From a data perspective, CALM-Aug reshapes the distribution of training data. Without modifying the network architecture, it significantly improves detection metrics: mAP@0.5 increased from 58.7% to 83.1% and mAP@0.5–0.95 reached 68.4%. This change indicates that the distribution of training data directly influences the model’s decision boundaries.

Structurally, after fine-tuning the critical paths via EMSCP, LADH, and Wise-IoU, the model achieves further performance improvements without expanding its parameter capacity. When these three modules are integrated, the mAP@0.5 reaches 84.9%, and precision rises to 88.5%. The improvements stem from more stable boundary regression and enhanced multi-scale representation capabilities.

In terms of model size, the incorporation of LAFDP for structured pruning and distillation reconstruction reduces the number of parameters from 2.242 M to 1.244 M. FLOPs were reduced by 23.37%, and inference speed increased by approximately 30%. Despite the reduction in capacity, mAP@0.5 further increases to 85.3%. The compression process did not compromise key performance pathways; semantic coherence was maintained even after removing redundant channels.

Benchmarking results show that YOLO11-ARL-PD achieves 89.0% precision and 71.2% mAP@0.5–0.95, outperforming many mainstream lightweight detection models. Cross-crop testing demonstrates that the improved model consistently performs better on public datasets for tomato, corn, and apple. Visual results indicate that the model exhibits more focused responses and better boundary alignment in scenarios involving isolated objects, objects with visible edges, densely clustered objects, and occluded objects.

Overall, the experimental results demonstrate a consistent trend of improvement across three dimensions: numerical metrics, class generalization, and spatial response. This indicates that the performance gains achieved by the proposed method do not rely on expanding the model’s size but are instead realized through a combination of data distribution reconstruction, key structural optimization, and capacity reconfiguration. Under lightweight constraints, the model still maintains a relatively stable detection performance, suggesting it has potential for deployment in real-world agricultural scenarios.
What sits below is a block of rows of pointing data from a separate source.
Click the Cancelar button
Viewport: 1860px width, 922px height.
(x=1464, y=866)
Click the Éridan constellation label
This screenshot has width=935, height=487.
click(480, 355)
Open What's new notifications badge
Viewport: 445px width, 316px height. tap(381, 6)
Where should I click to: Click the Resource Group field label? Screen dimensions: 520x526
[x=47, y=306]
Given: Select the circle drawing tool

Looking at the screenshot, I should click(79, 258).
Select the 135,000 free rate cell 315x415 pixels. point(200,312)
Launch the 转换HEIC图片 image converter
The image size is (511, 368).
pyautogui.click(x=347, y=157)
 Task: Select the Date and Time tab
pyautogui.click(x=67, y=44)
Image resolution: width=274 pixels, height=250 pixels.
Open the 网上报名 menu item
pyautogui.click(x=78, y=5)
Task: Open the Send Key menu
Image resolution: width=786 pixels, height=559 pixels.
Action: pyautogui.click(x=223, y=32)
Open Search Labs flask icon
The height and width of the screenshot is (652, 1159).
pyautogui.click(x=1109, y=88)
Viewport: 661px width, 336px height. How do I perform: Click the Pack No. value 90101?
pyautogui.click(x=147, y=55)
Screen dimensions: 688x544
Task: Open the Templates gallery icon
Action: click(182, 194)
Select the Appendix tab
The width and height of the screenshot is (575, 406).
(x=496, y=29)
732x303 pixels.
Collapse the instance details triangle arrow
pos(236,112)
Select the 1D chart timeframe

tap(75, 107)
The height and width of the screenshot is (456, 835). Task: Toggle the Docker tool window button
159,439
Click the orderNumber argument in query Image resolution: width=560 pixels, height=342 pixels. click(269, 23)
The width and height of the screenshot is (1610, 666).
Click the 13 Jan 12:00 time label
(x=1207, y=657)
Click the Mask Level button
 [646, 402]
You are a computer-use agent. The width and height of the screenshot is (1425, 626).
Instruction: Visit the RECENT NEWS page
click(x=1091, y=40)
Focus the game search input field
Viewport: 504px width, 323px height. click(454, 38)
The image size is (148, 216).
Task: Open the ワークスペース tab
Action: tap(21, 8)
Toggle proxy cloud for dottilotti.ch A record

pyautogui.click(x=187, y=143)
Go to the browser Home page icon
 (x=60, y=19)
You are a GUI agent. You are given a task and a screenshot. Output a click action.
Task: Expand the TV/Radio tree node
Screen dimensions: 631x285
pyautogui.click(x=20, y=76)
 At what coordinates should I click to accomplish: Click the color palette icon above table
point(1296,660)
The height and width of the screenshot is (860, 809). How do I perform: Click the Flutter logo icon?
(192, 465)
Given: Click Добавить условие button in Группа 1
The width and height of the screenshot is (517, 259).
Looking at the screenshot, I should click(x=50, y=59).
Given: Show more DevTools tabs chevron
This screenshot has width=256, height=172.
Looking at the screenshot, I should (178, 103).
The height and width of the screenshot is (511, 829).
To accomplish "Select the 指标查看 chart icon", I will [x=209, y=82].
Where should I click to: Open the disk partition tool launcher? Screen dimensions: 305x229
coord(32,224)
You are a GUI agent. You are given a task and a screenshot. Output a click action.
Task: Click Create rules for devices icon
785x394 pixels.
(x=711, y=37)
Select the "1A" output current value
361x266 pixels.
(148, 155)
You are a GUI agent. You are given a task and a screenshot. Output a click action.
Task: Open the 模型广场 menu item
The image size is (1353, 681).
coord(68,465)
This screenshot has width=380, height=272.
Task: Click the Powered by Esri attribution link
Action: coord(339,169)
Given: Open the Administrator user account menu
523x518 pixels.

However, the validation in this paper is primarily based on public datasets and offline testing environments, and field deployment evaluations on existing agricultural drone platforms have not yet been completed. Therefore, future work will focus on conducting further research in real-world flight scenarios. First, the model will be deployed onto existing agricultural drones or onboard edge computing platforms to test real-time inference capabilities, stability, and resource consumption during actual field inspection processes. Second, we will focus on evaluating the model’s recognition performance under external noise disturbances such as drone vibrations, changes in flight attitude, motion blur, image defocusing, sudden changes in lighting, and complex weather conditions, to more comprehensively validate its engineering applicability. To address these field noise characteristics, we may introduce enhancement strategies for blur degradation and dynamic disturbances, robust feature modeling methods, or temporal information constraint mechanisms to improve the model’s stable detection capabilities under continuous flight data collection conditions. Subsequently, we will conduct more systematic validation of the model’s long-term generalization and cross-domain adaptability using larger-scale, cross-regional, and cross-seasonal datasets, thereby providing more robust experimental evidence for practical implementation in smart crop protection scenarios.